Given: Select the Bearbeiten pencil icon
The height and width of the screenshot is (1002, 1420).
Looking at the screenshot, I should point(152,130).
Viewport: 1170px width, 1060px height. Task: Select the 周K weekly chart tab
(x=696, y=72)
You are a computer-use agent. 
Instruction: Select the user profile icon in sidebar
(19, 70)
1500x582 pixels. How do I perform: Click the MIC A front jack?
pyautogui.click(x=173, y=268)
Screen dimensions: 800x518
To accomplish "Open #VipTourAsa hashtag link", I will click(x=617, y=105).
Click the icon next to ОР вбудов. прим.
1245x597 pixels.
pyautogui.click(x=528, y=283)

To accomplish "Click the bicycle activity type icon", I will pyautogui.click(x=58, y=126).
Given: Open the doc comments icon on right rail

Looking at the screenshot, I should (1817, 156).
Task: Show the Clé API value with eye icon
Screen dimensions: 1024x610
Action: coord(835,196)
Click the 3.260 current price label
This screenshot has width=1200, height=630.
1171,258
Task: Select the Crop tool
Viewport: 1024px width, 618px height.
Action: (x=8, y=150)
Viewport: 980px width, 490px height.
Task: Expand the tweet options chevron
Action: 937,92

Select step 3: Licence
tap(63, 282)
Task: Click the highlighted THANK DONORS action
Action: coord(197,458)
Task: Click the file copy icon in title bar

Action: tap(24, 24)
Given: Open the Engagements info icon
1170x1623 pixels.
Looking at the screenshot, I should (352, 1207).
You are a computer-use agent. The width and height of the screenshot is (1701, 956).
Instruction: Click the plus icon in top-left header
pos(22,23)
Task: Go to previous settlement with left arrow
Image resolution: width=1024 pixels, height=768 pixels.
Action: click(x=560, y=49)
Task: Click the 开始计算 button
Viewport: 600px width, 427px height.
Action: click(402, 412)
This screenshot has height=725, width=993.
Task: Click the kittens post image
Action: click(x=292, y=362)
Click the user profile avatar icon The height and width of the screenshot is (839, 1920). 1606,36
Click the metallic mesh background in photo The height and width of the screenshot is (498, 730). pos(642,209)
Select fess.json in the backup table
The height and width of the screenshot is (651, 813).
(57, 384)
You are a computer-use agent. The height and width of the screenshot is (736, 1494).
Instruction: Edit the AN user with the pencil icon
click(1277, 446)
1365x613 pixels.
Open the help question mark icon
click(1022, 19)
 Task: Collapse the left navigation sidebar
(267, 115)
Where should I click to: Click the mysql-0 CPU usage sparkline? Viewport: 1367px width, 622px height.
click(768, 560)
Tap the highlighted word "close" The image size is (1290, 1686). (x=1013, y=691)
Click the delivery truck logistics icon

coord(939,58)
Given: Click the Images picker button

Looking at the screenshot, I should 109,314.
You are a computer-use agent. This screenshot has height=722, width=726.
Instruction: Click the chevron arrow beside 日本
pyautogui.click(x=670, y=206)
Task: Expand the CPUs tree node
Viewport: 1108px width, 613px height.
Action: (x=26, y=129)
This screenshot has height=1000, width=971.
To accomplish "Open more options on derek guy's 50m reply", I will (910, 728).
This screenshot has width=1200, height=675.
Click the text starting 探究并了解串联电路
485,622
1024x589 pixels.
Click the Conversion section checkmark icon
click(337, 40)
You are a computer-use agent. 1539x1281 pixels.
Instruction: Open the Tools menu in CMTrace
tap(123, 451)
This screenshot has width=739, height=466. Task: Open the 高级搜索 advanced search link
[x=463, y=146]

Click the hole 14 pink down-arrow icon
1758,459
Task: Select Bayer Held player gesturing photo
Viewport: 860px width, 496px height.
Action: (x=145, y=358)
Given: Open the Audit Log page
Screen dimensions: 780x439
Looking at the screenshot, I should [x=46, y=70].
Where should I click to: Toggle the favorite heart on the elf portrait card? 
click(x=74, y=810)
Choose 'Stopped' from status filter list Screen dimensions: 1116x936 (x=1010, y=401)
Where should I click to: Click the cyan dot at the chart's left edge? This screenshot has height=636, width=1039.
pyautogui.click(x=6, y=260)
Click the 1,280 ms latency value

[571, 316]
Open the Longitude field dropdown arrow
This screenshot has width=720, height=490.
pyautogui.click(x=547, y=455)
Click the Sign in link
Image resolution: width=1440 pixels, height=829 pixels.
____
■ PROBLEM STATEMENT
Everything from the line containing "Where should I click to: Toggle" through the last line of the listing must be reproduced exactly, and no other line.

■ ANSWER BOX
Where should I click to: Toggle the favorite heart on the elf portrait card? 
click(x=74, y=810)
Choose 'Stopped' from status filter list Screen dimensions: 1116x936 (x=1010, y=401)
Where should I click to: Click the cyan dot at the chart's left edge? This screenshot has height=636, width=1039.
pyautogui.click(x=6, y=260)
Click the 1,280 ms latency value

[571, 316]
Open the Longitude field dropdown arrow
This screenshot has width=720, height=490.
pyautogui.click(x=547, y=455)
Click the Sign in link
Image resolution: width=1440 pixels, height=829 pixels.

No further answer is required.